Lydia Cacho is a journalist, author, feminist and human rights activist. She has spoken out against the abuse of women in Mexico, using the unsolved murders in Ciudad Juárez as a call to action against the failure to bring justice to perpetrators of violence against women. Cacho founded Ciam Cancún, a shelter for battered women and children, providing refuge for countless individuals.
Lydia Cacho was born in Mexico City in 1963 to a Mexican father and a French mother. She settled in Cancún, Mexico in 1985, where she began working at the newspaper Novedades de Cancún. She has published hundreds of articles, a book of poetry, a novel, several books of essays on human rights and other nonfiction works. She speaks Spanish, French, Portuguese and English.
A fearless and courageous defender of the rights of women and children in Mexico, Cacho routinely risks her life to shelter women from abuse and challenge powerful government and business leaders who profit from child prostitution and pornography. Cacho is the founder of Ciam Cancún, a shelter for battered women and children. Her work with women and children in Mexico has been extremely effective in terms of rescue and rehabilitation of the countless individuals who seek assistance from the shelter. She has spoken out against the abuse of women in Mexico, citing the unsolved murders in Ciudad Juárez as a call to action against the failure to bring justice to perpetrators of violence against women. Journalist Marianne Pearl has described Cacho as “a woman of great strength and courage…who is deeply committed to ethical journalism and the advancement of human rights in Mexico for the long haul.”
Her writings have resulted in shining the spotlight on issues that are normally not challenged. In her 2005 book, Los Demonios del Edén (Demons of Eden), Cacho accused a prominent businessman of protecting a child pornographer, which resulted in her illegal arrest.

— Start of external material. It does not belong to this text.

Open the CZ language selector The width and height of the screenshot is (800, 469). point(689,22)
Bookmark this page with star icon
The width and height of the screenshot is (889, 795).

While in jail she was beaten and abused. She became the first woman to bring a case to the Mexican Supreme Court; the court ruled that the content of her book was truthful.
Confronted with countless credible threats against her life, Cacho has refused offers of asylum from the United States, France and Spain. She will not leave her country and abandon the women and children she has dedicated her life to protecting. An April 2007 Washington Post article described Cacho as “one of Mexico’s most celebrated and imperiled journalists.” The article went on to explain that she “is a target in a country where at least seventeen journalists have been killed in the past five years and that trailed only Iraq in media deaths during 2006. Do-gooders and victims want to meet her, want to share their stories. Bad guys—well, they want her in a coffin.” Dead or alive, Lydia is committed to changing Mexico so that impunity for gross human rights violations will not be a part of the norm in her country.
Cacho has received many awards for her work as a humanitarian and a journalist, including the State Journalists Prize in 2000, the Amnesty International Ginetta Sagan Award for Women and Children’s Rights in 200, and the UNESCO/Guillermo Cano Freedom of Expression Award in 2008. The Ginetta Sagan Amnesty International Award committee said of her: “It is also worth mentioning that her work has made her highly visible. Despite the many achievements and accolades that come with such recognition, Lydia remains deeply humbled and genuine. She is rooted in her community and no amount of recognition will ever change this. We have seen this firsthand.”